处理办法:如果你中了该病毒,发现出现病毒发作时的对话框,请不要点“确认”按钮,应该立即切断计算机电源,然后重新开机使用软盘启动进入DOS状态,用KV3000杀毒王进行杀毒。
8.FunLove病毒
Funlove病毒是一个驻留内存的Win32病毒。它感染本地驱动器和网络驱动器上的可执行文件,当染毒程序运行后,该病毒将创建一份名为Flcss.exe的文件,放在当前Windows系统的System目录下(WinNT系统中为System32),并同时开启一个线程进行自身的传染,被感染的宿主程序运行时几乎没有时间延迟。不过该病毒对数据没有直接的破坏性,但也会占用系统资源,降低运行速度。

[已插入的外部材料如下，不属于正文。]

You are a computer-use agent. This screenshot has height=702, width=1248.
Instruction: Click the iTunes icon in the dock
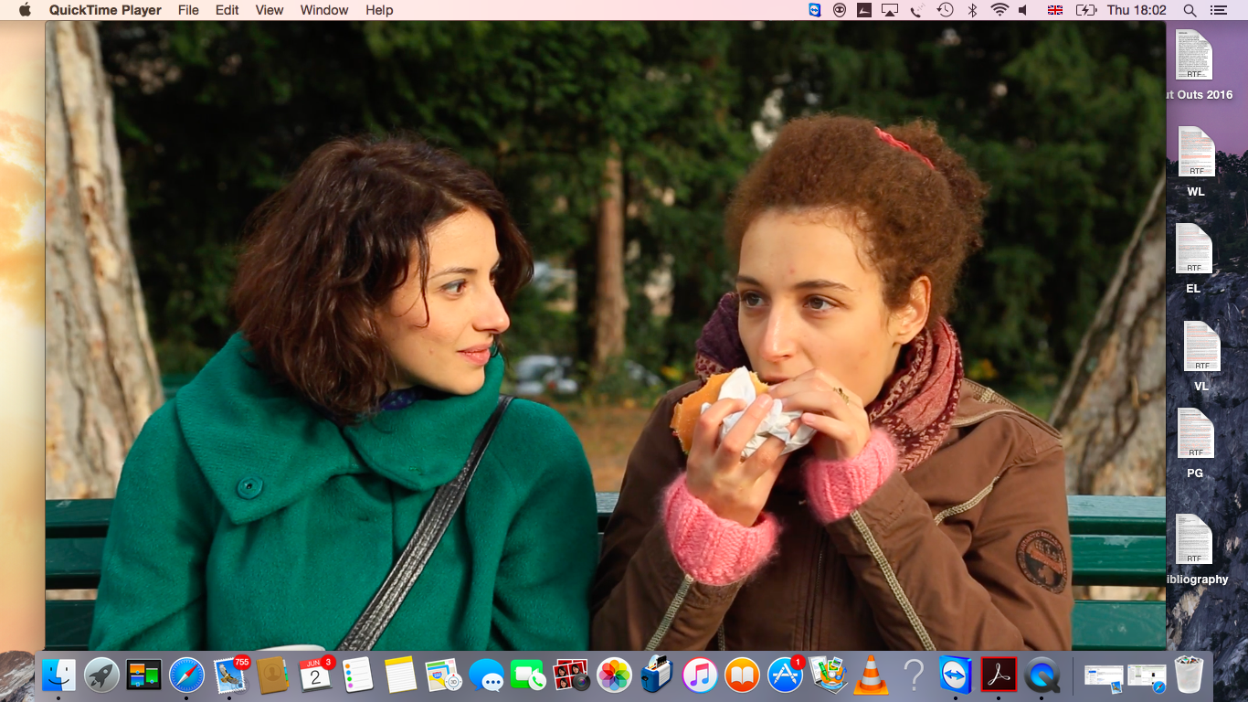[x=700, y=675]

处理办法:发现系统中毒后,应该立即断开网络,备份重要文件,然后将病毒生成的Flcss.exe文件删除,最后用启动盘引导系统,在DOS下查杀。也可以使用FunLove专杀工具进行杀毒,下载地址:ftp://www.duba.net/download/othertools/killfunlove.exe。不过在使用该工具之前,同样要求断开网络连接,以免FunLove病毒通过局域网从其他机器传播到这台机器里。
9.女鬼病毒(Joke_ghost)
女鬼病毒是利用VB语言写成的恶作剧程序。当你感染上女鬼病毒后,系统会不定时地在电脑上出现恐怖的女鬼,并伴有阴森恐怖的鬼哭狼嚎的声音。女鬼每次出现大约停留30秒钟,低垂着脑袋,披头散发,两眼还射出红光,加上阴森的恐怖之声,如果用户在夜间使用电脑,会感到毛骨悚然。该程序主要通过电子邮件以及网上下载传递,文件名称为mc.exe,不会对计算机造成损害。不过该病毒运行时需要一个VB的动态链接库,如果你的系统没有这个文件,女鬼就不会找你了。
处理办法:第一,重启电脑后删除mc.exe文件即可;第二,该病毒发作时,同时按下“Ctrl+Alt+Del”键后,选择mc.exe文档结束工作,最后删除mc.exe档案就可以了。
今年的流行病毒仍然是以网络、邮件传播为主,与去年的病毒相比,更具隐蔽性、欺骗性。当然,除了猖獗的电脑病毒外,手机病毒、信息家电病毒也将会向我们走来。让我们做好心理准备,迎接新的病毒战吧!